I could have written a lot of your post, especially the last sentence!! I can't add much to the excellent advice already posted, except to say don't hang around if you are worried; get the ball rolling. It took more than six months from first GP appointment to get an actual diagnosis and we didn't have the problem of mum refusing to go to appointments etc. Over that six months everything got worse, we kept doing more and putting support in place, but the pace of mum's deterioration has run faster than our plans. Every time we fixed a problem a new one came along within a week or two.
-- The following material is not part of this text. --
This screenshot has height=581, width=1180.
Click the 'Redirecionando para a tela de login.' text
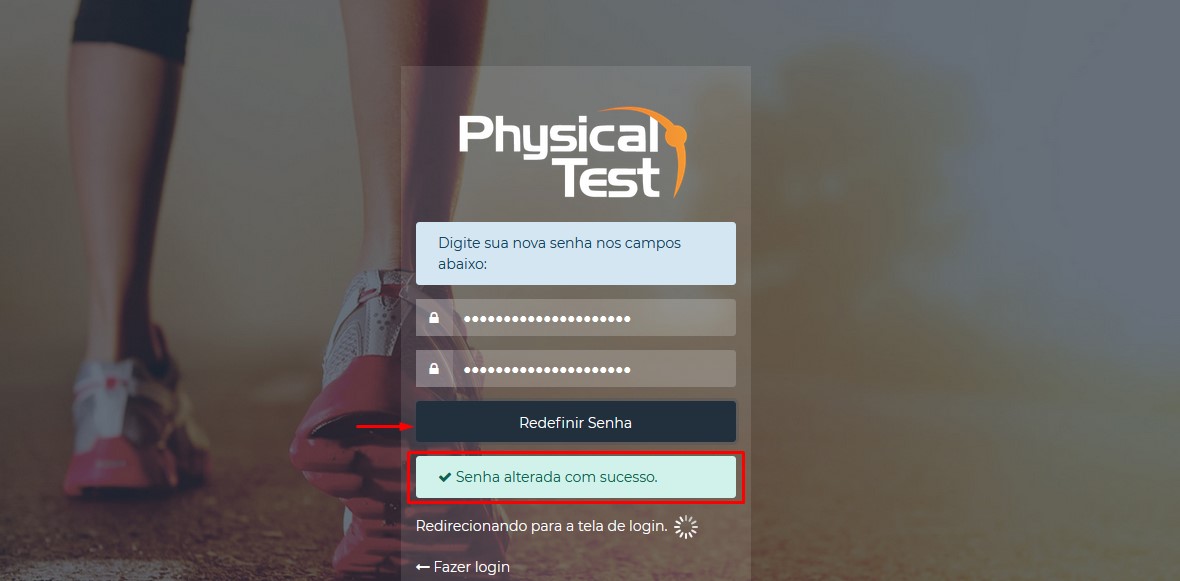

I look back now to the reasons why I was worried back in January and can't believe the difference in mum today. We would be do much worse off if we had delayed even a few more weeks.
 

Buci

Registered User
Aug 4, 2014
1
0
Hi everyone out thereI thought I would be proactive and start reading up about dementia. Mum's memory is so bad has been for 2 years now and rapidly getting worse. She knows and is very frightened. I've been putting off doing this but finally contacted GP - nothing that can be done unless she goes in to the surgery. She absolutely point blankly refuses to.
I live a long way from Mum but trying to visit her often.
Pension stopped because multiple wrong PIN entries. Shopping for the same things twice a day - still drives - oh dear! can anyone help with starting the process for that problem?
I love Mum dearly but she now so angry with me as I told her I would be phoning GP - maybe she won't even remember
so sad and so new to all of this - reading your threads I know I have a long way to go.

Hi
I'm new to the forum and your post is one of the first I've read. I'm in the same situation, my mum lives about 500 miles away with her second husband. Me and my siblings are worried and have been sharing concerns with her husband for about 2 years about her deteriorating memory. Things have got pretty bad now, mood swings and loss of interest in many things including family and grandkids etc, wearing the same clothes etc. My mum is very stubborn/proud/stiff upper lip and is not accepting there's a problem, blaming her husband instead for not telling her things that he has told her. He finally managed to get her to go the doctors, if he agreed to go for a check up as well. We also wrote a letter. The GP didn't need to read the letter to see that there is a problem. That ended in a row between her and husband (betrayal for making her go to the GP). She has now refused to go for tests (arranged today). When I mentioned something 18 months ago to her it didn't go down very well at all. We're all wondering how long it's going to be before there is some sort of other intervention!